(Records from a collection)
○ ○ ○ ○ ○
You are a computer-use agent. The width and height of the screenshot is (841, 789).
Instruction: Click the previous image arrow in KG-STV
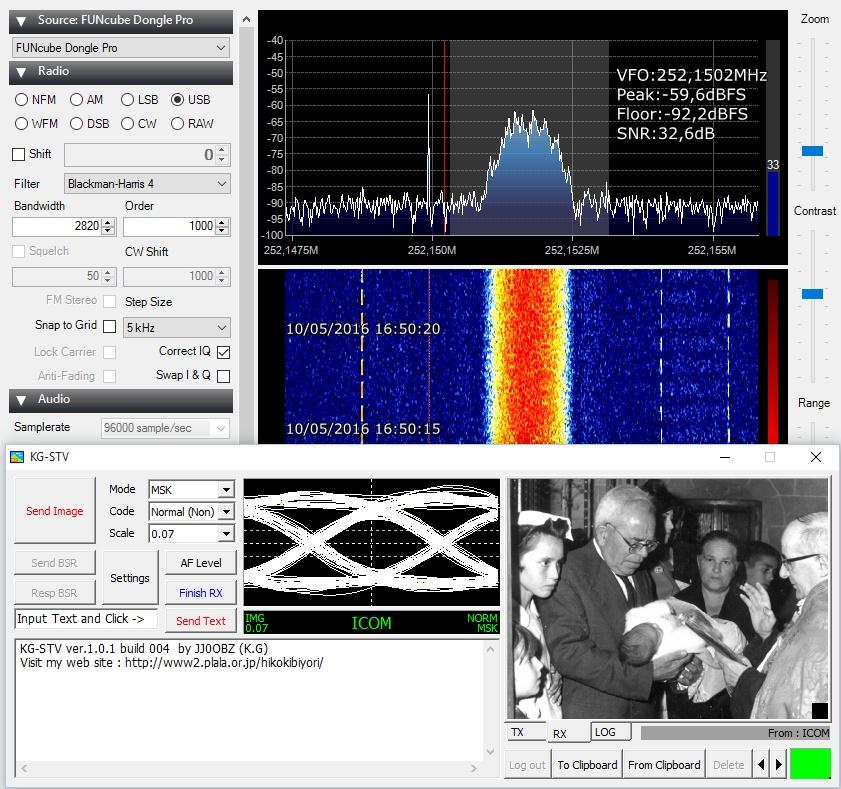(x=761, y=765)
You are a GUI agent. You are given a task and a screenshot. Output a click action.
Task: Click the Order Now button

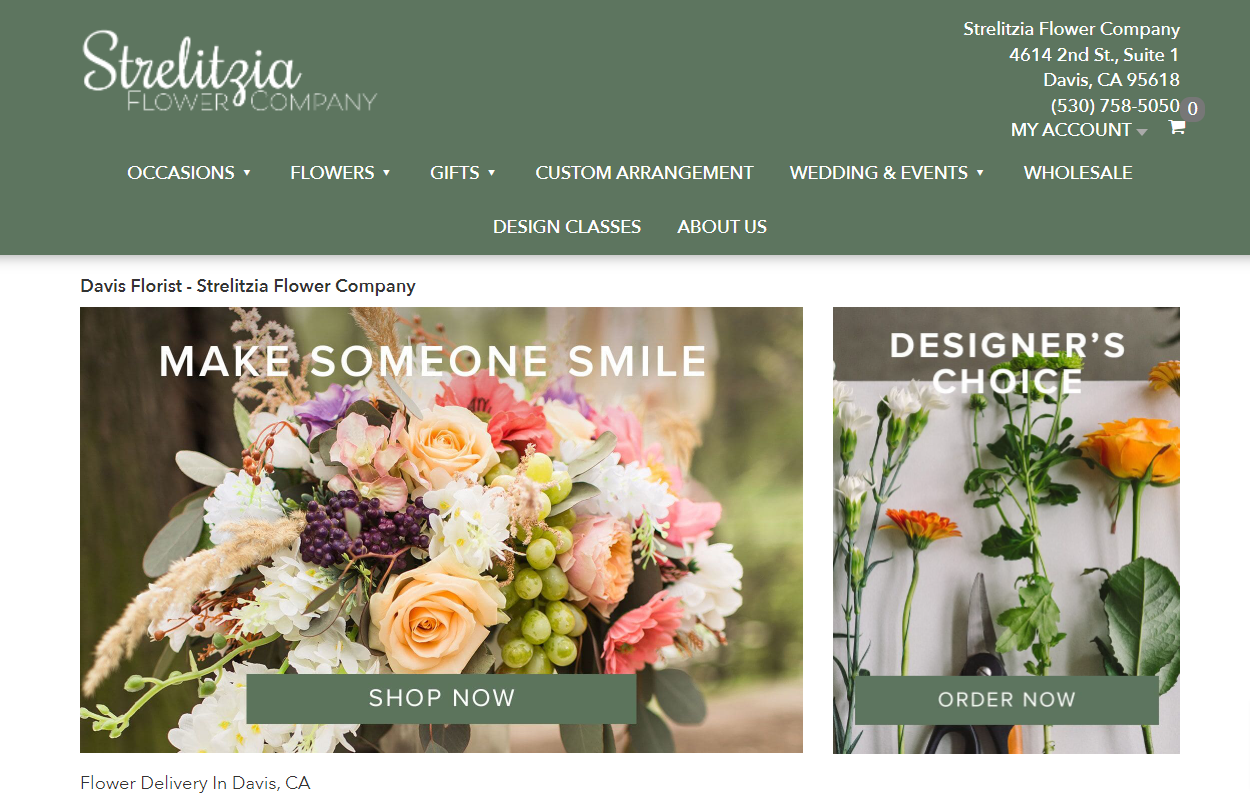coord(1006,700)
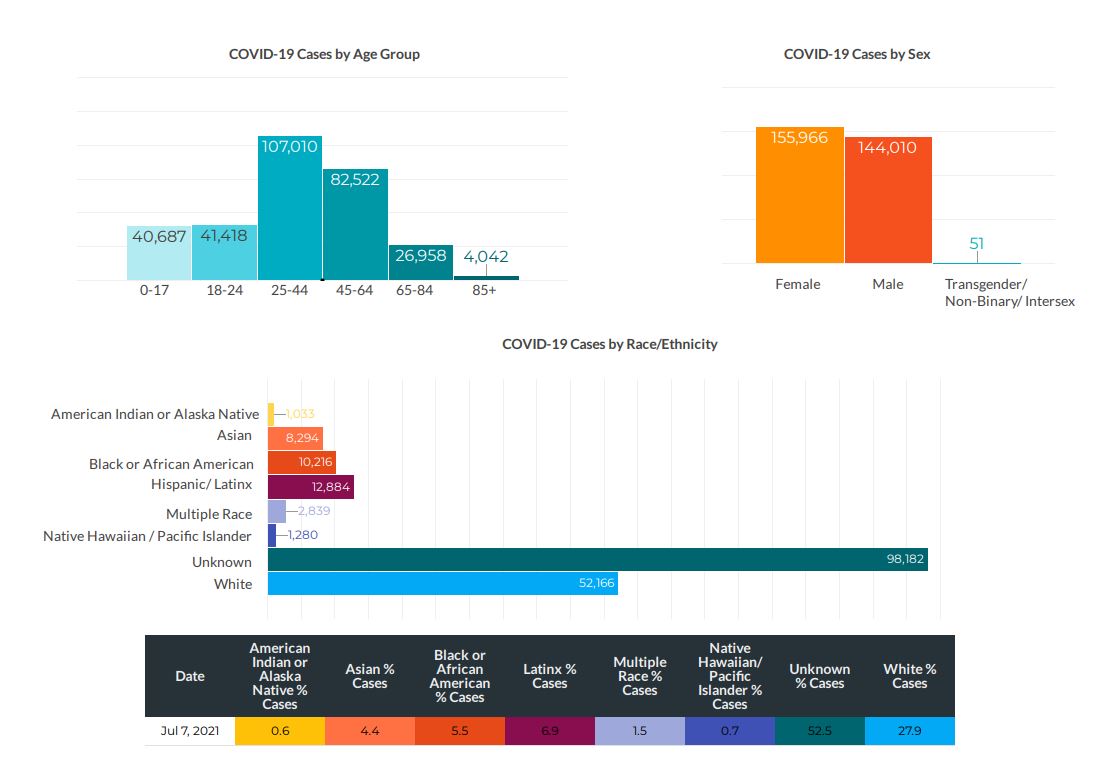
○ ○ ○ ○ ○
» **EXERCISE DETAILS**
Leave the images out and transcribe the remaining data above word for word.

» **RESULT OF THIS TASK**
You are a computer-use agent. The width and height of the screenshot is (841, 789).
Instruction: Click the previous image arrow in KG-STV
(x=761, y=765)
You are a GUI agent. You are given a task and a screenshot. Output a click action.
Task: Click the Order Now button

coord(1006,700)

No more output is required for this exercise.